Ari and I swayed with the river grasses, and we dipped into larger, deeper basins. At one point we saw water gushing out of huge hole, perhaps even a cavern. After at least 45 minutes in the water I began to feel the cold, my 2/3 mm wetsuit no match for the 72 degree water. On top of that breathing was getting harder—my Nomad’s battery life was drawing down.
I decided to call it quits and signaled to Ari that I was cold. She gave me the okay and we both returned to the surface to find our team’s paddleboards just behind us, easily able to follow the bobbing blue Nomads with the bright red dive flags atop them.
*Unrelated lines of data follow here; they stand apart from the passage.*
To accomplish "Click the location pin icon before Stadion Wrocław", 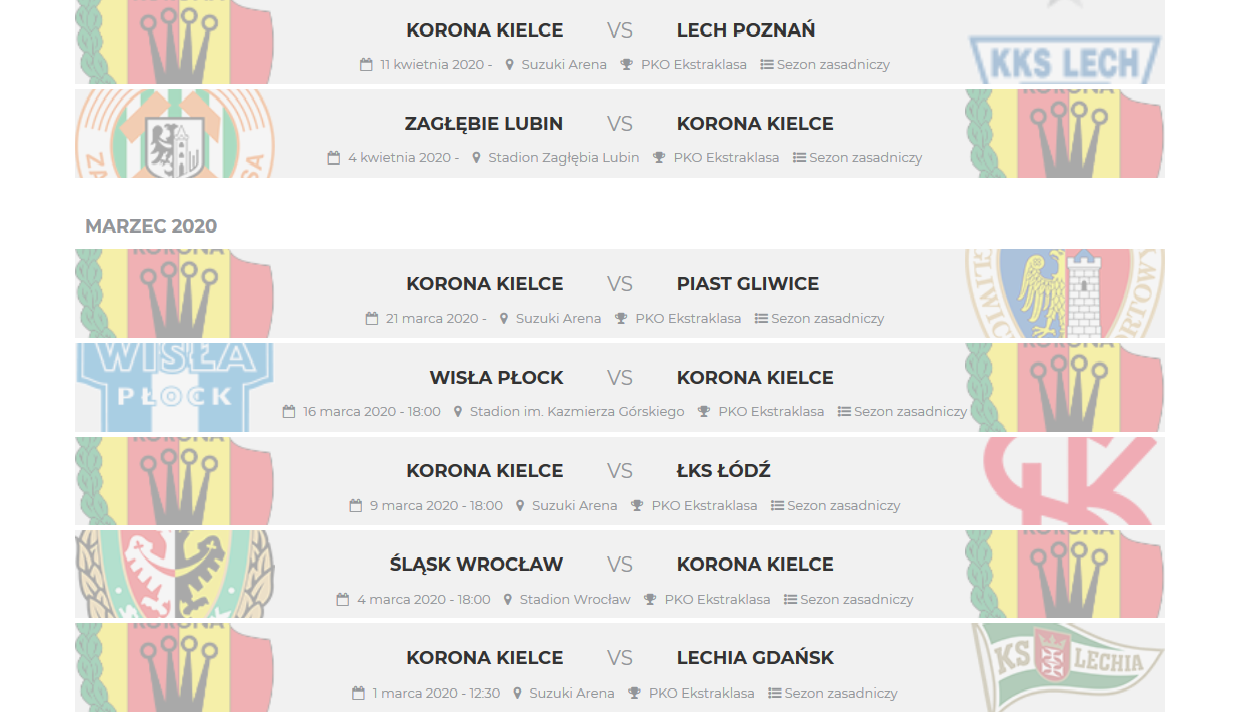I will pyautogui.click(x=509, y=599).
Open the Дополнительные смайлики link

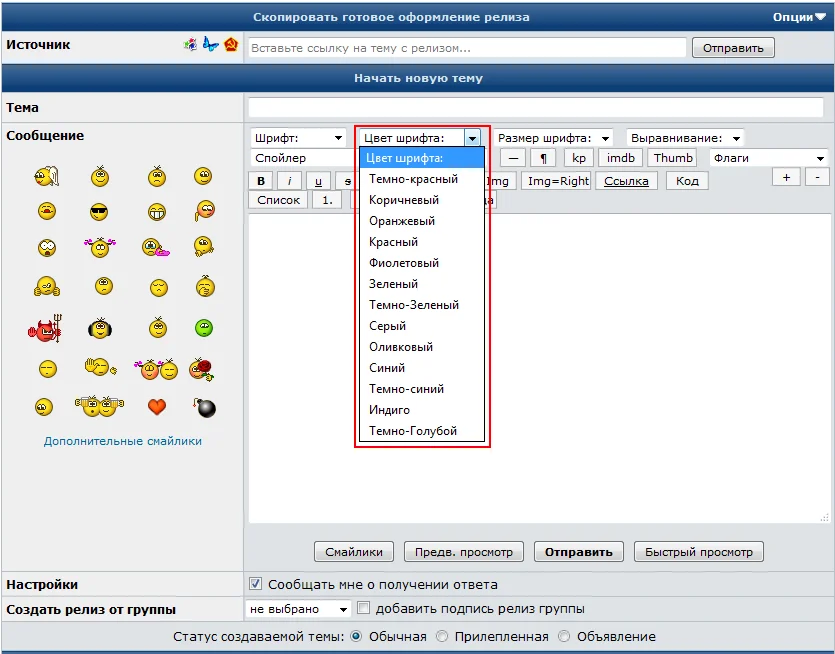(123, 441)
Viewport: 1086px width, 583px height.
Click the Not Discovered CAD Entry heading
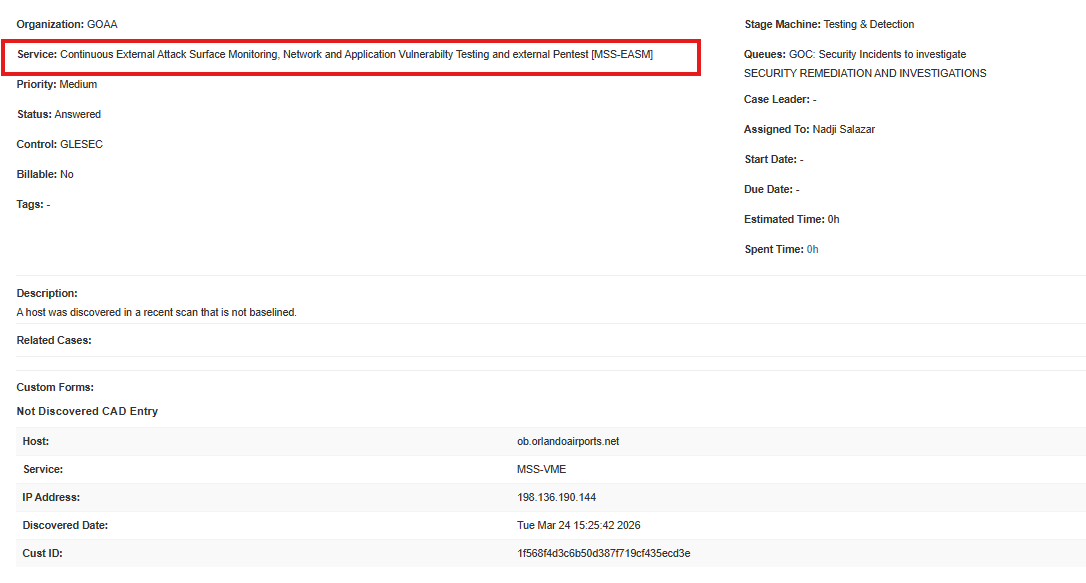tap(87, 411)
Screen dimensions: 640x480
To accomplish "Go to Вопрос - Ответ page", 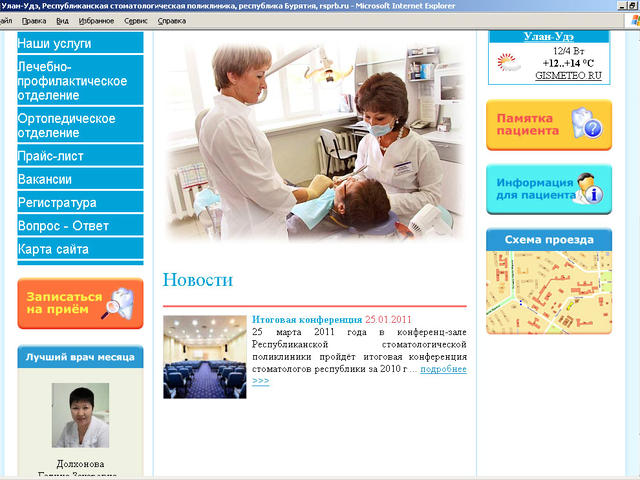I will (63, 226).
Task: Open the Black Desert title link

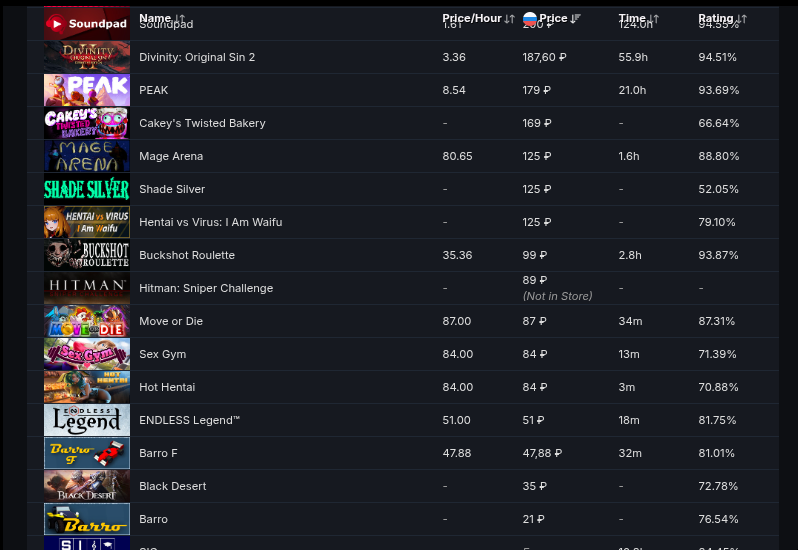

David was still busy taking photographs with his drone and the rest of my team waiting for us on shore.
“How was it?” a colleague asked as I clambered back on board the dock.
It took a second for me to think of a response.
“It’s like scuba but it’s also not. It’s a gamechanger.”
I have no doubt that one day I’ll come across these systems in dive shops world over. I’ll watch a bachelorette party or a family rent a half-dozen. I’ll maybe even glimpse them experiencing their first dive, their astonishment at the existence of a world they never knew existed until now.
Need to Know:
The dive site: Rainbow River Springs State Park.
Water temperature: 72 degrees, pretty much year-round.
Average depth: 10 to 20 feet.
What do Blu3’s tankless diving systems cost? The Nemo starts at $1,099, and the Nomad at $1,999.
What other accessories will you need: Fins, Mask, Snorkel, and Weight Belt. We recommend Bright Weights as they’re easy to adjust. 1.1lb slugs can be popped in and out at the drop of a hat.